Historically, when parents ended their relationship, the mothers were automatically granted custody of the children. However, current statistics show that more and more fathers are now obtaining custody and raising children on their own. This dramatic shift illustrates some of the major changes our society has undergone in the past few decades.

According to new data from the U.S. Census Bureau, there is a significant rise in the number of single fathers raising kids. Although the data provided references Maryland families, experts say this trend can be seen nationwide.

Specifically, the census data shows that the rise in families led by single fathers has outpaced the rise in single-mother families for the first time since 1970, which is as far back as state information is available. Today, there are approximately 47,200 single-dad households in the state, an increase of 14 percent. The number of single-mother households only increased by roughly 3.2 percent in the past 10 years.
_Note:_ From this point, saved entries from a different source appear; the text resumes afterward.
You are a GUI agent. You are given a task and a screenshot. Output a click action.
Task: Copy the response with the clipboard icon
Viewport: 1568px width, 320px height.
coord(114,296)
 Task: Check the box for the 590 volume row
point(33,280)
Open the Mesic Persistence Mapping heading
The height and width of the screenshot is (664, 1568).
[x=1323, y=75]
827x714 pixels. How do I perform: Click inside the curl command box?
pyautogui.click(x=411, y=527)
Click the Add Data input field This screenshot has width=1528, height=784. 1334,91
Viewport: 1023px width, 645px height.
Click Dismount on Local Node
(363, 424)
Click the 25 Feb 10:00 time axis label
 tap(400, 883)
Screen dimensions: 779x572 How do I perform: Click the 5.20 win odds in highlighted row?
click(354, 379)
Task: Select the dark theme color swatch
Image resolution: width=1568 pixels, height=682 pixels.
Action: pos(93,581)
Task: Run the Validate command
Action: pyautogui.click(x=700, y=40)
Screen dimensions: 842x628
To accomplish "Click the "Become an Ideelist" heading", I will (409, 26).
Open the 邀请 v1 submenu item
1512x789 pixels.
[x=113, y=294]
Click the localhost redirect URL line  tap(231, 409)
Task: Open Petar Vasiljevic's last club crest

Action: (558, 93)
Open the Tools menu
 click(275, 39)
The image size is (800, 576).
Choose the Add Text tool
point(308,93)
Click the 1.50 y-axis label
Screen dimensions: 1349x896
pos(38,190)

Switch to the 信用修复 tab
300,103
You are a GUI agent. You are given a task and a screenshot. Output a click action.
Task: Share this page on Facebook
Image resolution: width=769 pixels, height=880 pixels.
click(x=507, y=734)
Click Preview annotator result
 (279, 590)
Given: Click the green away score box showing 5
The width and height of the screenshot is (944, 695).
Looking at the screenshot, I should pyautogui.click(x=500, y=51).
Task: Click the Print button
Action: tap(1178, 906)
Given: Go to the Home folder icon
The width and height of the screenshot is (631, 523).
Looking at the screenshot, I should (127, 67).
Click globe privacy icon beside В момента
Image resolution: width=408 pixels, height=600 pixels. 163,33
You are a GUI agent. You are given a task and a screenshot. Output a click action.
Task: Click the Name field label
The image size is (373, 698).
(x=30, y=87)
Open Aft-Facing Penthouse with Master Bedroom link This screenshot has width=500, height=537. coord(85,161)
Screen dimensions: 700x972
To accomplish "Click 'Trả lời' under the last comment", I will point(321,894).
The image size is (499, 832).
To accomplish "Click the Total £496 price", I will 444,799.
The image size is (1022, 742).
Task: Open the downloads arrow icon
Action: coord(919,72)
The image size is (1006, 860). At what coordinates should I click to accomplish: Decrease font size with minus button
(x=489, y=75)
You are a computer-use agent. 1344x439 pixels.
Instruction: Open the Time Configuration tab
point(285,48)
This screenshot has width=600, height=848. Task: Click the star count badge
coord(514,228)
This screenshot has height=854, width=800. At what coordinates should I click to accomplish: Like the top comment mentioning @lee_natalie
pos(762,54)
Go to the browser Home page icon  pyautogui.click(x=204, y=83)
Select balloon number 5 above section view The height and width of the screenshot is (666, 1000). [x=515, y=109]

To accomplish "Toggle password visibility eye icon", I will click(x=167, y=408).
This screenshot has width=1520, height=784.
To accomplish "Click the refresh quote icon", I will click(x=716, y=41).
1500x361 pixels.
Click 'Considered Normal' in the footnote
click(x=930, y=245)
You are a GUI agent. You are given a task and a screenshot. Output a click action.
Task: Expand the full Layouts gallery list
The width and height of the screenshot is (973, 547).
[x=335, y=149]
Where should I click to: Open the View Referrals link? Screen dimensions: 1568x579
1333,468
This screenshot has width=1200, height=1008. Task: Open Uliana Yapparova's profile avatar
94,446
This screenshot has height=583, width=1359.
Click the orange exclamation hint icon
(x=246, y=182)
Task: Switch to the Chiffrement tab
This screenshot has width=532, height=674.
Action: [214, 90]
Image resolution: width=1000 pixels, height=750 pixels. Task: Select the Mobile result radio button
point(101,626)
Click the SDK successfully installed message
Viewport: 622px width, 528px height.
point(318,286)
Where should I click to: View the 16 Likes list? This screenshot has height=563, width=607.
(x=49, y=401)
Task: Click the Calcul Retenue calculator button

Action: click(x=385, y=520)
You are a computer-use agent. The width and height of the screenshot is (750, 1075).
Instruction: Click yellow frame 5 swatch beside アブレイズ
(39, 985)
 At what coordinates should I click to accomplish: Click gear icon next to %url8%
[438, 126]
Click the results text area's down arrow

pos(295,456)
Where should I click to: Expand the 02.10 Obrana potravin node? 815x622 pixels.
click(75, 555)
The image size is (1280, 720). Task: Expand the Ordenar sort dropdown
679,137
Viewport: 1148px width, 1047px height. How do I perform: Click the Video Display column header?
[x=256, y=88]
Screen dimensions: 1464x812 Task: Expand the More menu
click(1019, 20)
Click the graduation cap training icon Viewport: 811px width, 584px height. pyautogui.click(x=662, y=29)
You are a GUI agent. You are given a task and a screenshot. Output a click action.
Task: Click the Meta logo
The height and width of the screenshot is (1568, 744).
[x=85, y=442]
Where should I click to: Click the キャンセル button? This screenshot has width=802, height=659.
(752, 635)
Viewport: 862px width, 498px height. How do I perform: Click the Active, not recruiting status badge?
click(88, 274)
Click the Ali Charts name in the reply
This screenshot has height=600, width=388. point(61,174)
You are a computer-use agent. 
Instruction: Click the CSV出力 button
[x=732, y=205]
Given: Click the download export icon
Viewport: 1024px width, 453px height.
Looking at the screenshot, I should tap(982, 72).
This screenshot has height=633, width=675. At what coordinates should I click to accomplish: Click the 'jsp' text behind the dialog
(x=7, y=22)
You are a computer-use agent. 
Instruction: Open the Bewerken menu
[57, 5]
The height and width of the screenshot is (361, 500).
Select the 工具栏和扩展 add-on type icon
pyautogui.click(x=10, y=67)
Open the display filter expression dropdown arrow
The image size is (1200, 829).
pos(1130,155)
What can account for this significant change? Experts speculate that a more career options for women and more flexible court systems are at the heart of the shift. Because women have more opportunities in the workplace these days, not all women want to seek custody of children after a divorce. Also, the courts are more likely to approve joint-custody arrangements than ever before, recognizing fathers’ rights.

In Georgia, there are generally two components of child custody: legal and physical. Legal custody involves the right to make parenting decisions regarding health care, education and religious instruction. In most cases, unless a parent is declared to be unfit for some reason, joint legal custody is typically granted. Physical custody, on the other hand, determines where a child will live. Here is where fathers’ rights have seen major changes.

The trend of increasing single-father families is a reflection of our changing society. Experts say it gives women more opportunities and allows single fathers the chance to make a real difference in the lives of their children.